Por esses motivos, pedimos ao ICHS :

  • anuncie o mais rápido possível que transferirá seu congresso para outro país.
  • que una forças com outros órgãos internacionais, a UNESCO, o Conselho Internacional de Arquivos e o Conselho Internacional de Monumentos e Sítios (ICOMOS), para exigir um cessar-fogo imediato como condição essencial para a proteção das populações e do patrimônio.

Versione italiana

Noi, storiche e storici, rifiutiamo che il XXIV Congresso del Comitato Internazionale di Scienze Storiche (CISS) si tenga a Gerusalemme nel luglio 2026. 

Lo scorso settembre, la principale e più antica associazione internazionale di storici ha lanciato l’invito a presentare proposte ai 53 comitati nazionali. Il 7 ottobre ha avuto luogo l’attacco mortale di Hamas: quasi 1.200 persone sono state uccise, tra cui 369 soldati dell’esercito israeliano, 59 membri delle forze di polizia e 851 civili, oltre a 240 persone prese in ostaggio. In risposta, l’esercito israeliano ha iniziato un bombardamento metodico su Gaza, seguito da operazioni di guerra terrestre a partire dalla fine di ottobre. Ogni giorno il numero delle vittime continua a salire, sfiorando la cifra di 30.000 morti e più del doppio di feriti. A questa stima vanno aggiunte le vittime causate dalla mancanza di cure, dalle malattie e dalla fame, 1,9 milioni di sfollati e vittime delle distruzioni, nonché della continua aggressione congiunta di coloni e soldati ai danni di palestinesi in Cisgiordania.

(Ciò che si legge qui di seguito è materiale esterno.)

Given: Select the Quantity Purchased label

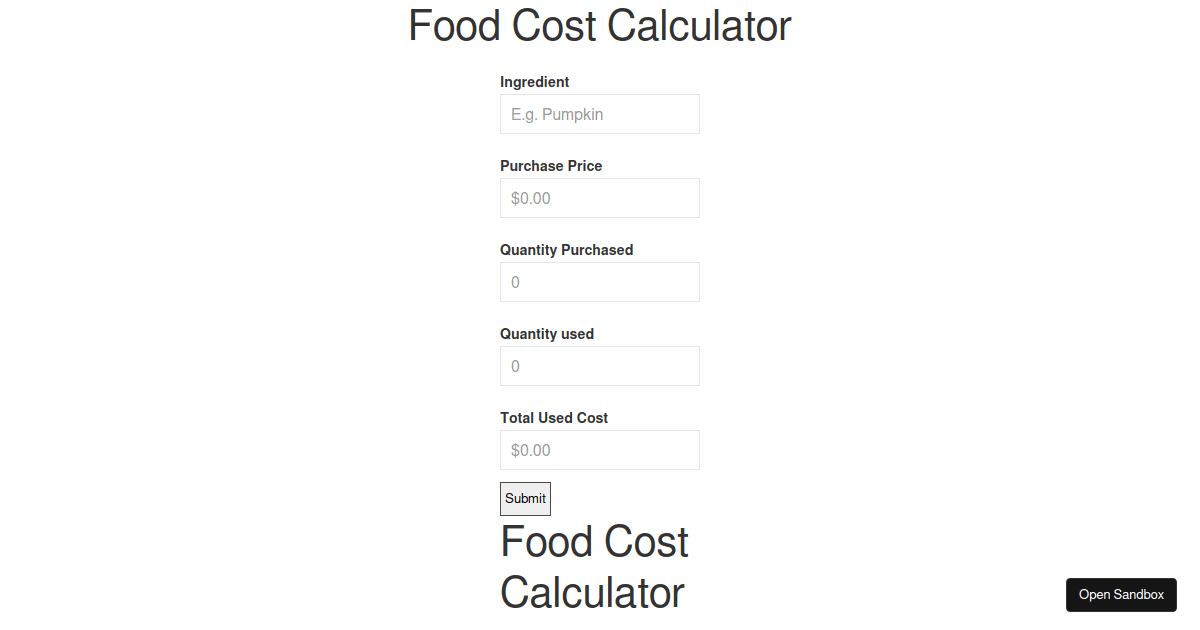Looking at the screenshot, I should click(x=566, y=250).
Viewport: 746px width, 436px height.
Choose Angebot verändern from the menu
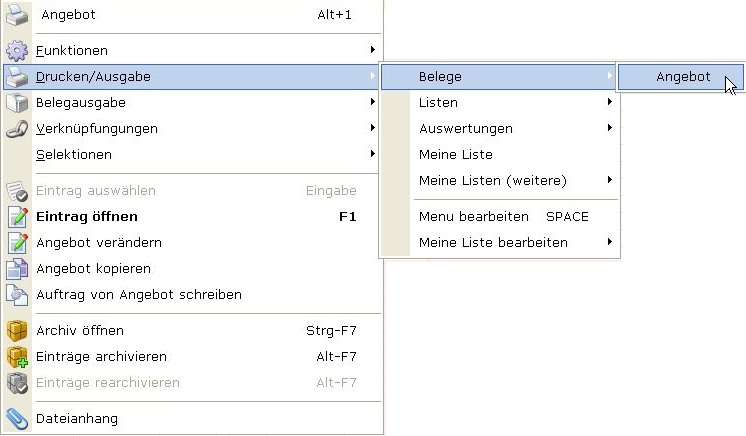point(99,242)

L’offensiva ha preso di mira anche un gran numero di siti del patrimonio culturale e storico, che sono stati distrutti o danneggiati (la chiesa di San Porfirio, la moschea Omari e la sua preziosa biblioteca a Jabaliya, il cimitero romano risalente a 2.000 anni fa nel nord di Gaza, il museo di Rafah, il museo culturale di Al Qarara e il museo di Deir Al Balah, un gran numero di edifici nella Città Vecchia di Gaza e il monastero di Sant’Ilarione), oltre a sei dei cimiteri esistenti rasi al suolo. 

Anche le università sono state prese di mira, tutte sottoposte a bombardamenti e una di esse, l’Università della Palestina, minata e rasa al suolo. In Cisgiordania, presso la famosa Università di Bir Zeit, si sono susseguiti arresti, attacchi di coloni e incursioni dell’esercito per mettere a tacere questo centro di protesta intellettuale palestinese. Alla fine di novembre, gli archivi centrali della municipalità di Gaza e numerosi documenti del XIX secolo sono stati distrutti, così come la città vecchia, che ora non è altro che un cumulo di rovine.

Il governo dello Stato di Israele sta conducendo una guerra per distruggere il popolo palestinese, la sua cultura e la sua storia. Nella nostra professione, non possiamo oggi restare ciechi e insensibili di fronte a ciò che si sta svolgendo sotto i nostri occhi. 

Per questi motivi chiediamo al CISS :

  • di annunciare al più presto che sposterà il suo congresso in un altro Paese.
  • di unirsi agli altri organismi internazionali, all’UNESCO, al Consiglio Internazionale degli Archivi e al Consiglio Internazionale dei Monumenti e dei Siti (ICOMOS) per chiedere un immediato cessate il fuoco, condizione essenziale per la protezione dei civili e del patrimonio storico e culturale.